I went to four graduations during my school career: sixth grade, junior high, high school and college. I wasn't especially eager to attend any of them, to be honest. They were long, with lots of yakking. I do remember a nice photo of my parents and I outside PS 199 when I completed grammar school, but I can barely remember my junior high graduation at a movie theater in Bensonhurst, Brooklyn.
What I do remember were the "rehearsals," especially the one when the egg-shaped assistant principal was speaking and sat atop a desk onstage. The desk broke like a Hollywood fall-away prop, much to his horror and our misanthropic teenage glee. The graduation that probably was most life-changing for me was high school. The morning after the ceremony at Madison Square Garden, I got into my parents' station wagon and moved to Milwaukee, where six years later, I graduated from UWM at the Arena. Or was it the Auditorium? Hmmm.
Graduation was terribly boring and unmemorable for me, but here is some advice: After all that study and all those finals it's easy to think you know everything and, at the same time, feel like you know absolutely nothing. What advice can possibly cover that spread?
Recently, I unearthed a bunch of pictures of myself that I hadn't seen for 15 or 20 years. They were intriguing and disturbing. I look at the me in those pictures, and I see a person who is obviously a younger me, but I feel an extreme dischordance between the me of then and the me of today. I can't relate to that person. I actually experience strong, physical feelings of revulsion when I look at that person.
The inexperience. The over-confidence. The bitter emotional swings. The terrible fashion sense.
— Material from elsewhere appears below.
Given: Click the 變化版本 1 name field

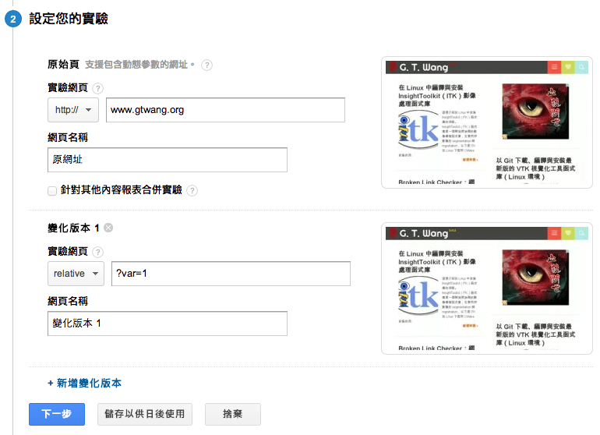Looking at the screenshot, I should pos(167,324).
But as sick as those images make me, it makes me happy that my personal growth didn't stall. I'm happy that I can't relate to that person. I'm happy that even though one side of me thought I had it all figured out, the other side of me continued experimenting with who I was, continued asking thoughtful questions and examining every answer. I continued to study and find constructive ways to tear down and rebuild my life until I am the person I am today.
Part of me hopes that in 20 years I won't look back on my current self with such disdain. That part wants to believe that I'm closer to figuring it out. But if I do get to the future, look back and feel those same strong feelings of disgust, would that really be so bad?
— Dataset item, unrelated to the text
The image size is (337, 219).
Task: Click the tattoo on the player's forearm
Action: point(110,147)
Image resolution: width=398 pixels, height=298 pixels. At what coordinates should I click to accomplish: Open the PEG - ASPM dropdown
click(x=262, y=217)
I graduated from the University of Wisconsin-Milwaukee in 1996 with a degree in English. At the time, I was eager to leave college and move on with my life. Within two years of working a full-time job, I realized how stimulating and fun it is to be a student. I have considered going back to school for a master's degree; I even enrolled once, but – sadly – I am unable to justify the expense.
My only advice is for anyone in college to enjoy it as much as you can because when it's over, for many of us, it's truly over forever. Also, take out as little as you can for student loans. I'm almost 19 years (gulp) out and still paying 'em off. That trip to Europe in '94 was a good time, though.
My five standard tips that I use in class room and "graduation-like" presentations are:
- Be persistent, not a pain in the ass.
- Follow the Golden Rule.
- Do what you love, but maybe not right away.
- Make a plan, write down goals but know that life is a musical score.
- Learn more and listen better.
Oddly, I can't remember who my commencement speaker was. But in the years after I left, MU had the likes of Barbara Bush, Fred Rodgers, Henry Aaron and other big names. I try to attend MU gradations even if I don't know anyone graduating. I love them and always look forward to hearing the messages. Great way to find inspiration and know that the future's in good hands!
I ran a full-speed lap around the parking lot, woo-hooing like an idiot after the ceremony. It was good to be done. I may have attempted a cartwheel. Afterward, I also noticed my department head watching the whole thing. No matter; it was good to be done.
Advice? You have plans; that's good. Most of them won't turn out, and that's good, too. Learn to adapt.